Come dimenticare i volti pallidi, le lacrime dei colleghi reggini amici di Nino, di quelli che, solo pochi minuti prima, avevano fissato con lui l’appuntamento per una cena sotto le stelle.
E ancora una volta, al centro dell’attenzione, ci sarebbe stato lui, tanto riservato e schivo al punto da sembrare scostante, nella sua vita romana, divisa tra il piccolo appartamento di via della Scrofa e l’ufficio al Palazzaccio di piazza Cavour, quanto aperto e cordiale durante i suoi soggiorni calabresi.
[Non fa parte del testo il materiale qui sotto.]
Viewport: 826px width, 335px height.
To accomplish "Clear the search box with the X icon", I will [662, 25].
Per i colleghi era un esempio, per i giovani un idolo, alle donne piaceva, portava con straordinaria disinvoltura i suoi 56 anni, era troppo facile amarlo, essergli amici, affrontava duri scontri dialettici, nell’esercizio del ruolo di grande accusatore, ma sempre col sorriso sulle labbra.
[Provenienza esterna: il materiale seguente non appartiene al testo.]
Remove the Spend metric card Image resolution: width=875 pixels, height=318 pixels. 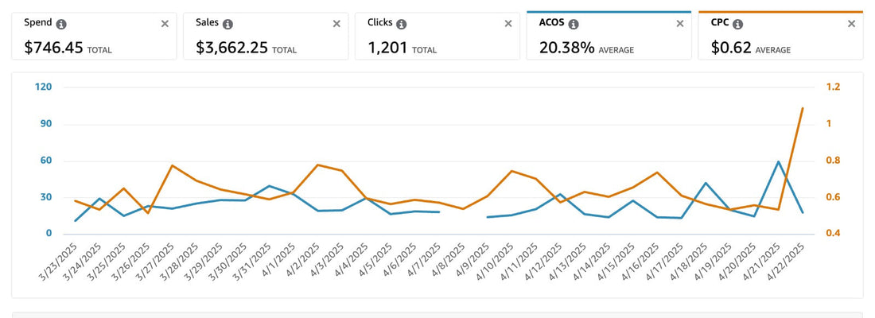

Col Ferragosto alle porte, l’omicidio Scopelliti riportò l’attenzione dello Stato sulla Calabria, sulla disastrata Reggio dove l’”armistizio” tra i clan in lotta da anni non era ancora stato siglato.
Per giorni, il blocco marittimo attuato dai pescatori delle “spadare”, aveva trasformato le due coste in bolge infernali, mentre i giornali dedicavano grande spazio al delitto di via Poma, a Roma, anche questo destinato a restare insoluto.
Cossiga, terreo in viso, Martelli fresco d’abbronzatura, il povero Falcone, Sica con la barba sempre più bianca, il questore arrivato da poche ore, e che durò solo sei mesi, momenti di grande sgomento nella notte davanti alla prefettura, mentre a Campo Calabro la gente vegliava davanti a quella casa nella quale Antonino Scopelliti veniva riportato, disteso nella bara, col collo fasciato da un fazzoletto di seta, per nascondere l’oltraggio della lupara.
“Questo assassinio è contro la vita e contro lo Stato”, disse Cossiga, stremato su un divano nell’abitazione del prefetto, il ministro della giustizia promette, genericamente, leggi più severe. Ma ci vorranno ben altri morti, tanti lutti, perché lo Stato si decida a reagire e mettere in campo nuove risorse.
Torniamo sui nostri passi, lungo la strada angusta e scoscesa che, da Ferrito, attraverso Piale, porta a Campo Calabro. Nell’aria c’è un odore strano, d’erba tagliata di fresco e di terra smossa. Quel giorno, ne siamo certi, tanti occhi hanno visto come adesso, siamo sicuri, stanno osservando noi. Ma nessuno ha parlato. La moto con le “vedette”andava su e giù, in attesa che Lui arrivasse. Poi, in trenta infernali secondi, tutto finì, in una nuvola di polvere e un forte rumore metallico.
Mi chiedo, ancora una volta: sapremo mai chi lo ha ucciso?